If you have epilepsy or are prone to seizures, you should not get microblading done. This is because any part of the microblading appointment could be a trigger for someone who has these conditions. Typical triggers could be bright light, stress, lack of sleep, etc. During the microblading appointment, there is generally a fluorescent ring light shone on the client the entire time for the artist to see their work. I have tanning goggles available for my clients with sensitive eyes, but this does not guarantee that it still would not be a trigger for a client who is prone to seizures. In addition to this, if microblading ends up being painful for the client, it could cause stress and bring on a seizure. Lastly, artists would not know if the medication the client is taking for seizures would conflict the healing process. It is best to ask your doctor in this case or not to get micro-blading done at all. Many medications have effects on the body, so you will want to ask your doctor to make sure this is safe for you.

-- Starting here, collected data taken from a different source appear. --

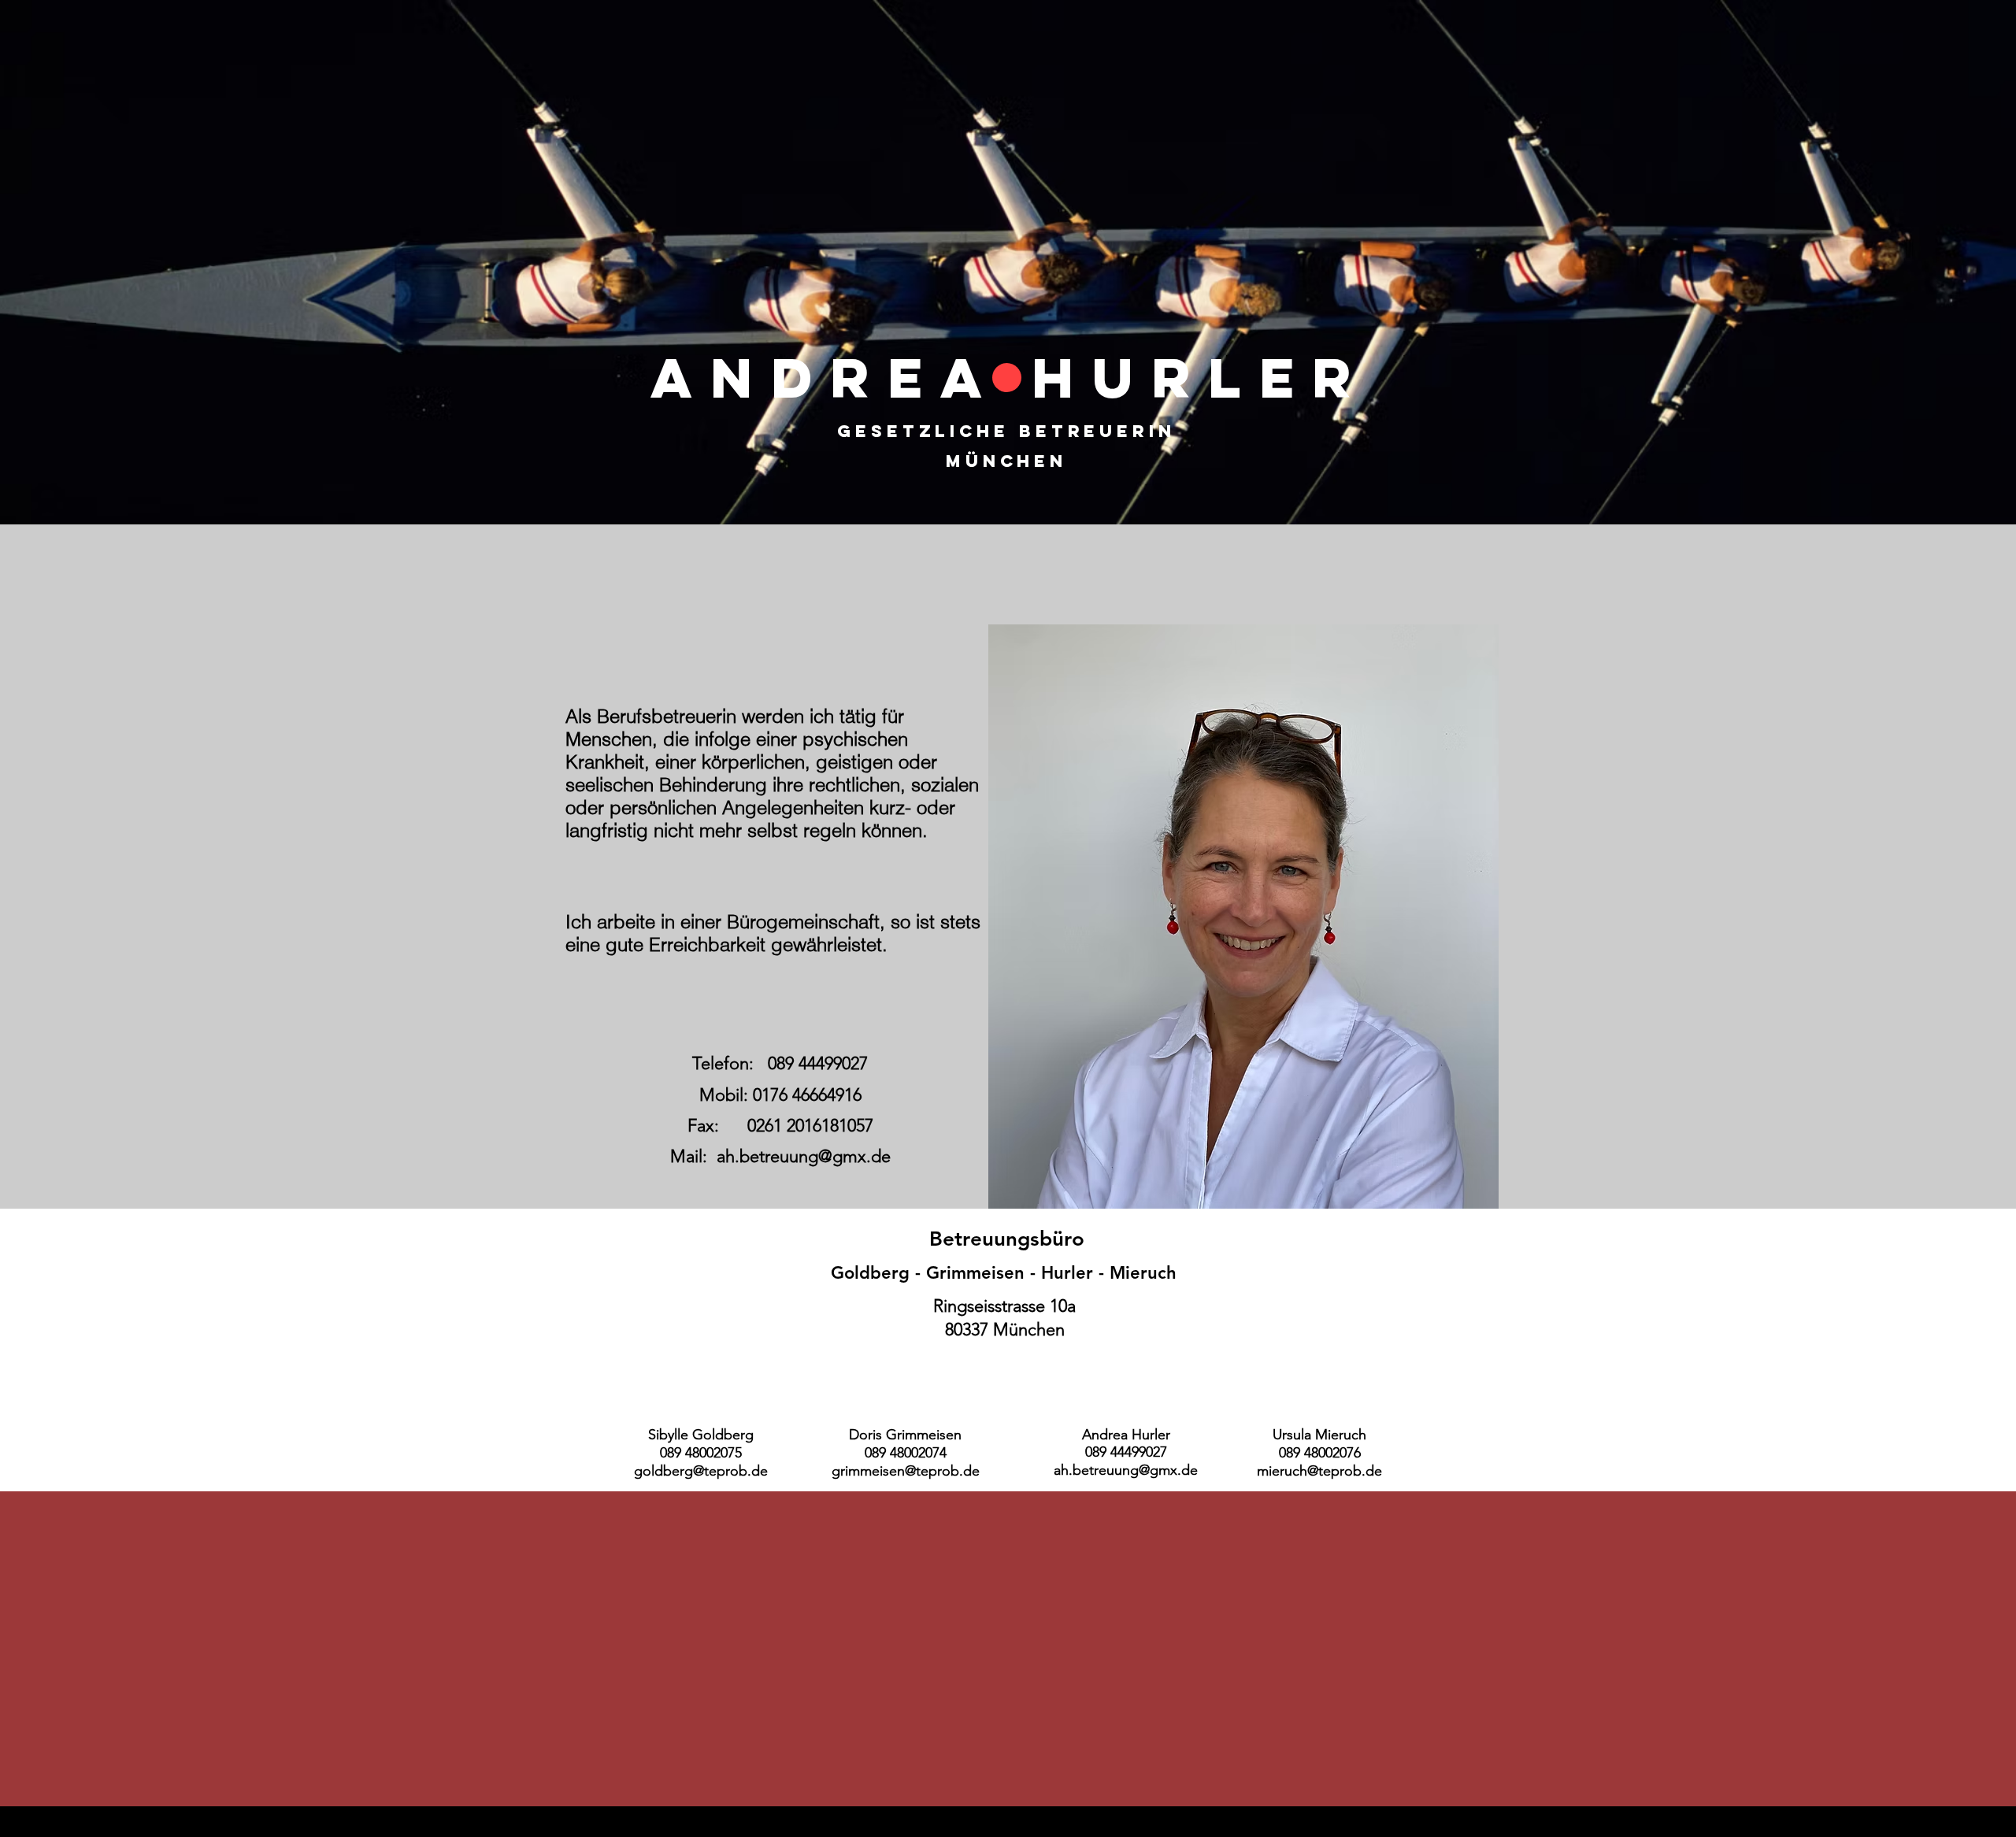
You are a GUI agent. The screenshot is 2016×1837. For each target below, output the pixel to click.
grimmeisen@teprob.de (906, 1471)
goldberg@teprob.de (701, 1471)
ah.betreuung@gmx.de (804, 1156)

Have A Look At Rach’s Eyebrow feathering
It is widespread for cancer patients to want microblading as chemotherapy usually causes them to lose their eyebrow hair. I am very thankful for microblading and the opportunity to help cancer patients in this situation! However, if you are in the chemotherapy process, it is best to wait to get microblading done or make sure that your oncologist clears it. This is for a variety of reasons, one of them being that chemotherapy can cause neutropenia, which increases your risk of infection and can complicate the microblading healing process. Your immune system is compromised.
Although permanent makeup is excellent for enhancing your look, we require a doctor’s note to perform the procedure for anyone undergoing chemotherapy. Once you’re cleared from your oncologist, we can book your appointment. Permanent makeup is an excellent solution for cancer survivors.
All of the conditions discussed above are not a full list of what could cause complications with microblading. These are the most common conditions that we, as artists, would avoid for the safety of our clients. If you have a medical condition that is not listed here, but you are questioning it, ASK YOUR DOCTOR before getting microblading done. Like I said, as artists, we are not doctors, and we can’t know each condition that would have complications with micro-blading. Although well-trained artists have a basic concept of who we can and cannot work on, we did not go through 8+ years of medical school.